Für die Autokäufer in Russland wird die Auswahl an Neufahrzeugen kleiner. Im Jahr 2020 standen 275 verschiedene Pkw-Modelle zum Kauf zur Verfügung, berichtet der Branchendienst Autostat - ein Drittel weniger als 2014. Häufig betroffen sind Pickups, Minivans und Kleinwagen aus lokaler Fertigung sowie bestimmte importierte Premiumkarossen. Allein im Jahr 2020 wurden 23 Pkw-Modelle aus dem Sortiment genommen, darunter der Roadster Mercedes AMG GT und der Arteon von Volkswagen. Hauptgrund für die Angebotsverknappung sind die sinkende Rentabilität und die geringe Marktgröße. Oft lohnt sich der Aufwand für die Zertifizierung und die Überführung bestimmter Modelle auf dem rückläufigen Markt nicht.
Statt auf Neuwagen zuzugreifen, erwerben Autokäufer verstärkt gebrauchte Modelle. Im Jahr 2020 wurden etwa 5,5 Millionen Gebrauchtwagen verkauft, schätzt der Branchendienst Autostat - ein Plus von 1,7 Prozent im Vergleich zum Vorjahr. Die Verkäufe gebrauchter SUV-Modelle stiegen im Jahresvergleich gar um 10 Prozent auf etwa 1,3 Millionen Exemplare. Auf einen Neuwagen kamen 2020 vier gebrauchte. Auf russische Marken entfielen etwa 30 Prozent der Verkäufe. Am beliebtesten waren Lada-Modelle des Herstellers AwtoWAZ. Auf den Plätzen zwei und drei folgten Modelle japanischer (20 Prozent) und deutscher Hersteller (15 Prozent).
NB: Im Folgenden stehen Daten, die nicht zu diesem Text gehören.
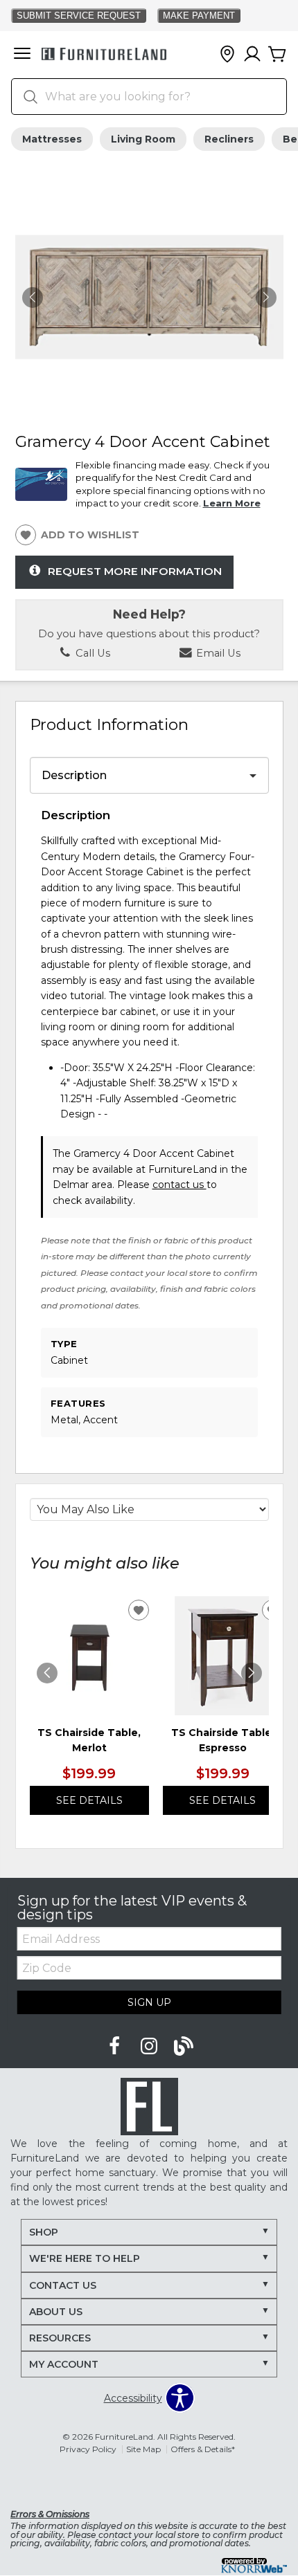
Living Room (143, 139)
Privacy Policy (88, 2449)
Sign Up (149, 2002)
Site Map (143, 2449)
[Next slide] (251, 1673)
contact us (179, 1184)
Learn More (232, 503)
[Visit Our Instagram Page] (150, 2046)
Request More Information (135, 571)
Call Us (91, 653)
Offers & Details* (202, 2449)
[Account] (252, 54)
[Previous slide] (47, 1673)
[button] (22, 54)
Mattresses (52, 139)
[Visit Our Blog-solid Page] (184, 2046)
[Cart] (277, 54)
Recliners (229, 139)
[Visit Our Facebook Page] (115, 2046)
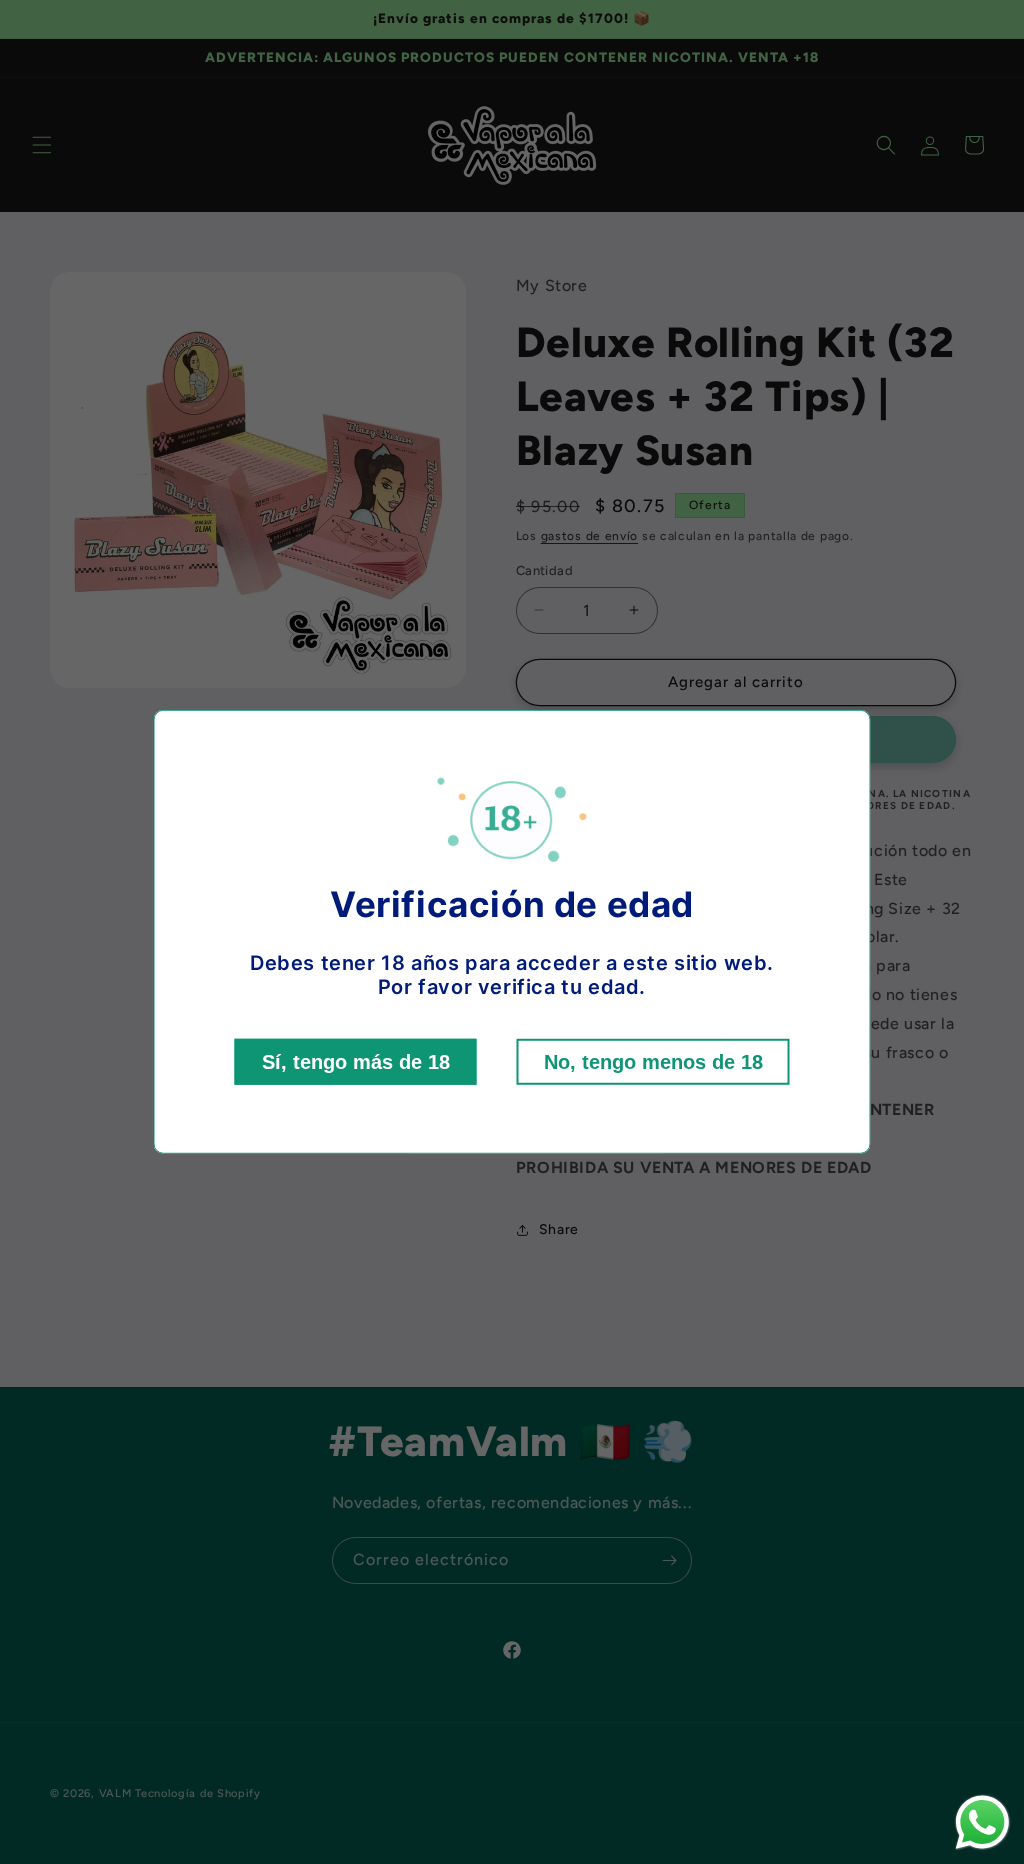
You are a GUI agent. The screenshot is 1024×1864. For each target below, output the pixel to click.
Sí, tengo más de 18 (356, 1062)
Der Altersdurchschnitt von Kfz auf Russlands Straßen ist sehr hoch und wächst seit 2014, dem Beginn der Rubelabwertung, stetig an. Die etwa 53 Millionen Kfz, darunter 46 Millionen Pkw (Stand: 1. Juli 2020), hatten zum 1. August 2020 im Schnitt stolze 13,6 Jahren auf dem Blechbuckel, meldet die Analyseagentur Autostat. Das entspricht einem Zuwachs um 1,5 Prozent im Vergleich zum Vorjahr. Entsprechend hoch ist der Verschleiß, sodass die Nachfrage nach Ersatzteilen steigt. Der älteste Autobestand ist auf der Halbinsel Kamtschatka mit 23,4 Jahren zu finden, der jüngste in der wohlhabenden Republik Tatarstan mit zehn Jahren.
Der russische Markt für Lkw wird 2021 um bis zu 6 Prozent wachsen, schätzt die Agentur Russian Automotive Market Research. Wachstumstreiber Nummer eins sind große Infrastrukturprojekte. Marktführer Kamaz plant, den Absatz auf 32.000 Einheiten zu steigern.
Im Jahr 2020 gingen die Verkäufe von Lkw über 3,5 Tonnen Gewicht im Vergleich zum Vorjahr um 7,4 Prozent auf etwa 74.000 Einheiten zurück, meldete der Branchendienst Autostat. Marktführer Kamaz verzeichnete ein leichtes Absatzplus und konnte mit 27.800 verkauften Einheiten seinen Platz an der Spitze verteidigen. Die GAZ Gruppe auf Platz zwei musste hingegen ein herbes Minus von 23,1 Prozent hinnehmen und verkaufte nur 6.800 Lkw. Auf Platz drei lag Scania mit 4.900 Einheiten, 12,4 Prozent weniger als im Vorjahr.
Moderne Mercedes-Lkw können in Russland von staatlichen Subventionen für das Leasing von Spezialtechnik profitieren. Das Industrieministerium hat Ende November 2020 die Regeln für das Vorzugs-Leasing auf Fahrzeuge der Abgasnorm Euro-6 erweitert. Das Joint-Venture Daimler-Kamaz Rus ist derzeit der einzige Hersteller von Lkw mit Euro-6-Motoren und kann somit pro Lkw einen Leasing-Rabatt von 20 Prozent der Kaufsumme beantragen.
Der russische Markt für leichte Nutzfahrzeuge (LCV) wird 2021 um etwa 7,8 Prozent zulegen, erwartet Russian Automotive Market Research. Im Jahr 2020 gingen die Verkäufe im Vergleich zum Vorjahr um 7 Prozent auf etwa 104.000 Einheiten zurück. Marktführer bleibt die GAZ Gruppe mit 44.500 Einheiten, einem Minus von 12 Prozent im Vergleich zum Vorjahr. Auf Platz zwei folgt UAZ mit 14.500 Verkäufen (minus 16 Prozent).